I’m open-source; check me out at GitHub.
It’s a bit over my head but the gist I’m getting is that you can do more interesting things when you can go from simply predicting the heat dissipation of a component, to controlling that heat dissipation.
Sadly the study itself is paywalled so I couldn’t go too deep into it but reading some other articles and also some other news articles covering this study, the way I understand it is so:
Heat buildup in electronics cause a reduction in performance, and is a direct result of electricity flowing through the electronic circuits. Therefore it is unavoidable (at least until we achieve room temp superconductors - which conduct electricity without causing heat build up).
So far we have relied on passive heat flow to keep electronic circuits under their max operating temperature. For example, a heat sink attached directly to critical locations of heat build up in the circuit. In this example, the heat cant be controlled, it is always flowing into the heat sink.

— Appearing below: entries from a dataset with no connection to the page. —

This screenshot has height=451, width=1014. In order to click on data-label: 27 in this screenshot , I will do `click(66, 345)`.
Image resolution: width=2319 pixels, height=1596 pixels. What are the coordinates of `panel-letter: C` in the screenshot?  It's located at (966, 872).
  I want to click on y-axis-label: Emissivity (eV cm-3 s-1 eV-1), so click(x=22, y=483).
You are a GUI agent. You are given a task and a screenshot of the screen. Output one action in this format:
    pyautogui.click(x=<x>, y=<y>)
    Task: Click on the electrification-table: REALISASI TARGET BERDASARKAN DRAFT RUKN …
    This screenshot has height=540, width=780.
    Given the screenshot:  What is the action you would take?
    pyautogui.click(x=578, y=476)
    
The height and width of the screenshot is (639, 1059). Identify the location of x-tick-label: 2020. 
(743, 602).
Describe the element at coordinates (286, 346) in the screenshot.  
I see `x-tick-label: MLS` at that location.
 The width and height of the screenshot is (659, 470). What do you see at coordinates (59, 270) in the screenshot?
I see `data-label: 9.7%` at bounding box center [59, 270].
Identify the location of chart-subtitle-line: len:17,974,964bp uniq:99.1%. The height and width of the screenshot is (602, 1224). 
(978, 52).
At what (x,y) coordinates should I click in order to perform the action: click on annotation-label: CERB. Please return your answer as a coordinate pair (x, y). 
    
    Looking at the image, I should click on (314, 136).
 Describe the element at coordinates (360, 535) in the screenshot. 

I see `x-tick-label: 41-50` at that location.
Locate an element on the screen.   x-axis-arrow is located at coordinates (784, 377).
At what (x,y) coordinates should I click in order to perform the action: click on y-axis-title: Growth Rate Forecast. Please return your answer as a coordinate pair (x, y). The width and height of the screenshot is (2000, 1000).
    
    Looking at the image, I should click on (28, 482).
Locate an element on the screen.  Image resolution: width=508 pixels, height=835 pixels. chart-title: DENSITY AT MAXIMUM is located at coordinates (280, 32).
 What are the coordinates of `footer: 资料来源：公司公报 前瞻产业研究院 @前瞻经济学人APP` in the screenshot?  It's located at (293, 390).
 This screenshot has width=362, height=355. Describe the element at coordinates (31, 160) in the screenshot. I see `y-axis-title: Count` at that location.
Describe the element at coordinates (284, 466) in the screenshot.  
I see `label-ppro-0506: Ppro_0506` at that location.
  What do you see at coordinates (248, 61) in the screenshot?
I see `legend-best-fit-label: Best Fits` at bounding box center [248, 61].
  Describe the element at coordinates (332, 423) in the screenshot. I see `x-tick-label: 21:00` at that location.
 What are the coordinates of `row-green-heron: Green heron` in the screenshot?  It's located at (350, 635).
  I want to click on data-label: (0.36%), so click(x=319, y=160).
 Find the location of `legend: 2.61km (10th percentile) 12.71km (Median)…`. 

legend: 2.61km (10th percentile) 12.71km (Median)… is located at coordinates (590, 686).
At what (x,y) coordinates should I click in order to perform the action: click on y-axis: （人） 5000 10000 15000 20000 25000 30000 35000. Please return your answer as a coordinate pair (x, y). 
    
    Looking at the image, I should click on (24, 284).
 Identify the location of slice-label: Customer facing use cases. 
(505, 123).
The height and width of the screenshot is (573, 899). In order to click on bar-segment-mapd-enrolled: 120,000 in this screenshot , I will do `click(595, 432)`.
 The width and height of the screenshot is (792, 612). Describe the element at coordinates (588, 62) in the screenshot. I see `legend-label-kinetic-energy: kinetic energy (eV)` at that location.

When the circuit is first activated the heat sink is at room temp and can conduct heat out of the circuit at a high rate. However, the sink has a maximum rate of heat dissipation, so once the sink heats up, the rate of heat flowing out of the circuit and into the sink is decreased, which necessitates a reduction in the circuits performance to decrease it’s heat production
Think of it like a kitchen sink. The tap can blast water into the sink at a high rate but the drain cant drain the water at the same rate, so once the sink is full, you have to turn down the flow of water from the tap. The tap is the flow of heat from the circuit into the heat sink, and the drain is the heat dissipating from the heat sink.
Apparently, this new device will form a critical part of a different, more controlled method of heat dissipation.
The way I understand it, you could perhaps have 2 heat sinks with the device directing the flow of heat to only one sink at a time. When the first heat sink reaches critical capacity, instead of reducing the performance of the circuit to reduce heat production, the new device can efficiently and rapidly switch the flow of heat into the second heat sink, which has been inactive up until this point.
The first heat sink no longer has heat flowing into it and can cool down rapidly, while the newly active heat sink can conduct heat out of the circuit at peak performance until it reaches capacity.
At which point, presumably, the new device from the study would switch the heat flow again, back into the first heat sink, which can perform maximally once more as it has theoretically returned to room temp.
To use the kitchen sink analogy, it would be like having two kitchen sinks, and the newly created device allows you to switch the tap to the second sink once the first is full without decreasing the flow out of the tap. The first sink then has time to drain without any further water input while the second sink can handle the full output of the tap.